Frege alludes to this problem in a much later essay (‘Negation’) published in 1918. He distinguishes between a question (my example is ‘is Socrates a horse’) from the thought corresponding to an answer like ‘yes’ or ‘no’. For if the sense of the question contained the sense of ‘yes’ or ‘no’, then the question would contain its own answer. The question would express a thought ‘whose being consists in its being true’.

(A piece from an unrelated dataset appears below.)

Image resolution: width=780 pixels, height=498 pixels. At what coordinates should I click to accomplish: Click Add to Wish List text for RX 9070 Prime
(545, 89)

Grasping the sense [of the question] would at the same time be an act of judging, and the utterance of the interrogative sentence would at the same time be an assertion, and so an answer to the question. But in an interrogative sentence neither the truth nor the falsity of the sense may be asserted.
Fair enough, but Frege does not see this as a challenge to his compositional semantics. Consider ‘Is Socrates a horse? No’. The first part signifies the question. If adding the sign ‘No’ completes the sense, then what is signified by the whole thing, namely question plus answer, must indeed be something whose being consists in being true, which Frege apparently denies.

In summary, if the signification of the whole is made up of the signification of the parts, then we should be able to refer to the signification of the whole, if semantics is to be a proper science. But we can’t, otherwise the subject of our science would include items like Socrates not being a horse, as well as Socrates being a horse. Which is impossible. Therefore semantics is not a science, at least not a proper science.